Il y a d'abord les coûts dont on est à peu près certain. Programmé pour satisfaire aux recommandations de l'autorité de sûreté du nucléaire (ASN) après Fukushima, le renforcement de la sûreté des 58 réacteurs français devrait coûter 11 milliards d'euros. Cette mesure devrait doubler la note des coûts de maintenance normale des réacteurs au moins pour la période 2014-2025. A cela s'ajouteront les coûts liés à la prolongation de la durée de vie des réacteurs à 40 ans, qui devrait coûter à elle seule 110 milliards d'euros, et 60 milliards de plus si l'extension est portée à 60 ans. Ces coûts seront cependant amenés à augmenter si l'ASN durcit encore ses règles.

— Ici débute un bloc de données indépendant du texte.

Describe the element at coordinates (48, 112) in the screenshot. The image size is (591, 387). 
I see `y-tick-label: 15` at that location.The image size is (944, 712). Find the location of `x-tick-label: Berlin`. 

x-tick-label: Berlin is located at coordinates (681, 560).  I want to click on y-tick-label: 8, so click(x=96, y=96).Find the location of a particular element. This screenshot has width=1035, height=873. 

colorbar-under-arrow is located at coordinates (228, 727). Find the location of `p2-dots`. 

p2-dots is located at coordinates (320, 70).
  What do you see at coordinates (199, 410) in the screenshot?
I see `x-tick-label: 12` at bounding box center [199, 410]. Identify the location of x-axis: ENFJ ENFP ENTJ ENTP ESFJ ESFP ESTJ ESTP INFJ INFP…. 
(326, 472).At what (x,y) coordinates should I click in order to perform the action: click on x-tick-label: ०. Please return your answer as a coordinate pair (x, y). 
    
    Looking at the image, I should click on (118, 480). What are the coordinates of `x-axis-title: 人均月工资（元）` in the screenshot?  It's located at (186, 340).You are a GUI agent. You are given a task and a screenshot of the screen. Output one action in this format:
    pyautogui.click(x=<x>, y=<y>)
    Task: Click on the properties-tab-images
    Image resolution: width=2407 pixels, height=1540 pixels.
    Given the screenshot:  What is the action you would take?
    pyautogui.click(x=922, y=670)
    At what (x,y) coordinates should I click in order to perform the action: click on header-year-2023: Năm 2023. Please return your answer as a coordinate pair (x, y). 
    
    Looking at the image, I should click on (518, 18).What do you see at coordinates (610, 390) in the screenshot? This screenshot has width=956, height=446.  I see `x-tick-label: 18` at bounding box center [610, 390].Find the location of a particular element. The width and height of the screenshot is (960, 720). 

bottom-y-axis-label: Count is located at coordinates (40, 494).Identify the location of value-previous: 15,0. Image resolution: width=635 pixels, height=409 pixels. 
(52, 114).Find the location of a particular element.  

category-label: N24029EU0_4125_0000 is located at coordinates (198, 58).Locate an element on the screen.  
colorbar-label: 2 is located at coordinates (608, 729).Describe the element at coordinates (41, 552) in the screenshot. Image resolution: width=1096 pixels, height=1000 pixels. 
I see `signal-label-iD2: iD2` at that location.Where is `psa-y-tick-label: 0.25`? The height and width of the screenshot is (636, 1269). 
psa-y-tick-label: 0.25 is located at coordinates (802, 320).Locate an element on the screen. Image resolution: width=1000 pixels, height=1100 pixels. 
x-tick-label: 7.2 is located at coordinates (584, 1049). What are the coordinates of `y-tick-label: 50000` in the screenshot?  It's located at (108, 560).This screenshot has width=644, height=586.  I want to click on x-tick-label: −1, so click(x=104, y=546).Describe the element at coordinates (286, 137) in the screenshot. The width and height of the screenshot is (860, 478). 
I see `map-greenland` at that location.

Par ailleurs, la commission parlementaire sur le coût du nucléaire a rendu le 10 juin dernier un rapport pointant du doigt une série d'autres coûts qui n'ont pas encore été évalués de façon indépendants, et qui demeurent donc encore inconnus. Il y a d'abord celui du démantèlement des réacteurs arrivés en fin de vie, dont EDF a tendance à sous-estimer les devis. Les députés s'interrogent également sur le coût du stockage des déchets radioactifs. La Cour des comptes donnait fin mai une estimation à 28 milliards d'euros, soit presque le double du budget prévu au départ…
S'il est difficile d'évaluer vraiment le coût que représentera le nucléaire pour la France dans 5, 10 ou 25 ans, la hausse a déjà commencé à se répercuter sur les tarifs d'EDF. Depuis 2013, le prix du kWh a en effet entamé une croissance de 5% par an.
L'Etat doit demander des comptes à EDF
Au total, les députés ne font pas que pointer du doigt le manque de clarté du budget alloué par EDF aux centrales nucléaires. Ils mettent aussi en garde l'Etat contre sa propre indécision. D'abord, l'Etat doit développer une expertise indépendante afin d'être au clair sur les coûts réels. Ensuite, si l'Etat ne fait pas de choix concernant la prolongation de la durée de vie des centrales nucléaires, l'opérateur historique aura alors la bride sur le cou pour agir selon ses propres plans. Selon le groupe parlementaire, le projet de loi à venir sur la transition énergétique devrait justement être l'occasion de "graver dans le marbre" le passage du nucléaire de 75 à 50%. De façon plus générale, on s'entendra sur le fait que c'est bien le rôle de l'Etat de définir le cadre énergétique qui permettra de réduire les incertitudes de la filière et diriger les forces vives.
Oui, en effet, la France a profité pendant trois décennies du prix de l'électricité le plus bas d'Europe de l'ouest. Mais si rien n'est fait, elle perdra cet avantage.